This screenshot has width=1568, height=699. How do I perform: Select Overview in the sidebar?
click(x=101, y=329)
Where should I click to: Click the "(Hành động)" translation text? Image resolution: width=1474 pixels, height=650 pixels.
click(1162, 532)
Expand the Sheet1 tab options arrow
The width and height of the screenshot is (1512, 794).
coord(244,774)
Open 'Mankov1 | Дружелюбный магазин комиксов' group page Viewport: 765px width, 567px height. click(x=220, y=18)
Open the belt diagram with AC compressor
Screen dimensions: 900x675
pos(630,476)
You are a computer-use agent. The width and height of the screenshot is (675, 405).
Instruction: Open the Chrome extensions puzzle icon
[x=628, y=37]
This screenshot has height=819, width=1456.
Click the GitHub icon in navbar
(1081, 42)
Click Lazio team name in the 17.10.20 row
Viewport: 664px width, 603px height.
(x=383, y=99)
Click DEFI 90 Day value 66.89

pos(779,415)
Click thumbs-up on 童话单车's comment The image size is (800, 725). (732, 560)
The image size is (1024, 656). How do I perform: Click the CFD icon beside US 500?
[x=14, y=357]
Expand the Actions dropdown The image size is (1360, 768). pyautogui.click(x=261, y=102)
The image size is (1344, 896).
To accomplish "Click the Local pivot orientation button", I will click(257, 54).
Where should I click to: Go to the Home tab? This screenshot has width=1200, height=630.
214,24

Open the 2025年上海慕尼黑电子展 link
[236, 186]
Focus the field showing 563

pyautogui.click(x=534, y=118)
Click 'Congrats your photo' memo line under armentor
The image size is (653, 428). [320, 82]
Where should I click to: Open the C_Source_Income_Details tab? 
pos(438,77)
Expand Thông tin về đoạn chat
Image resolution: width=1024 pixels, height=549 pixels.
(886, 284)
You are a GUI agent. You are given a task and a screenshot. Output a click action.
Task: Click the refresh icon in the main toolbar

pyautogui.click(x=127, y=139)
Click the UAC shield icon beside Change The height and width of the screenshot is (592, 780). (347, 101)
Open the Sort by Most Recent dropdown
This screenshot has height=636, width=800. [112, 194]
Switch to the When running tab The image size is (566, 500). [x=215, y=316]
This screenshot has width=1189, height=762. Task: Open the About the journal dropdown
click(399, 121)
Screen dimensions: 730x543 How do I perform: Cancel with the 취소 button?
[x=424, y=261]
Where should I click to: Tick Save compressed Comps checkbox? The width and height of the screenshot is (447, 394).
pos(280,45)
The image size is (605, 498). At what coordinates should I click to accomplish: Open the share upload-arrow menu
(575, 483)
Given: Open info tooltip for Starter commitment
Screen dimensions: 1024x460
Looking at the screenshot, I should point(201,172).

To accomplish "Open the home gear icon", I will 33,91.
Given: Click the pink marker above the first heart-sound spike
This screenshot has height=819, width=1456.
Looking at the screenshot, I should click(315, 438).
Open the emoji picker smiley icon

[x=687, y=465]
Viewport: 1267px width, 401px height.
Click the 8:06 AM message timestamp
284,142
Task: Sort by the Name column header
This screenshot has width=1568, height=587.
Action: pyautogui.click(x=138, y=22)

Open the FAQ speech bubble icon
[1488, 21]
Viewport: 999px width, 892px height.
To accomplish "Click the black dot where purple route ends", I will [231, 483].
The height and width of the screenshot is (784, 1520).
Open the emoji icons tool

▶ Work task: The line that contains "Open the emoji picker smiley icon", the final line of the listing, and every line between them are to be retyped exactly; nothing else.

▶ Exercise response:
Open the emoji picker smiley icon

[x=687, y=465]
Viewport: 1267px width, 401px height.
Click the 8:06 AM message timestamp
284,142
Task: Sort by the Name column header
This screenshot has width=1568, height=587.
Action: pyautogui.click(x=138, y=22)

Open the FAQ speech bubble icon
[1488, 21]
Viewport: 999px width, 892px height.
To accomplish "Click the black dot where purple route ends", I will [231, 483].
The height and width of the screenshot is (784, 1520).
Open the emoji icons tool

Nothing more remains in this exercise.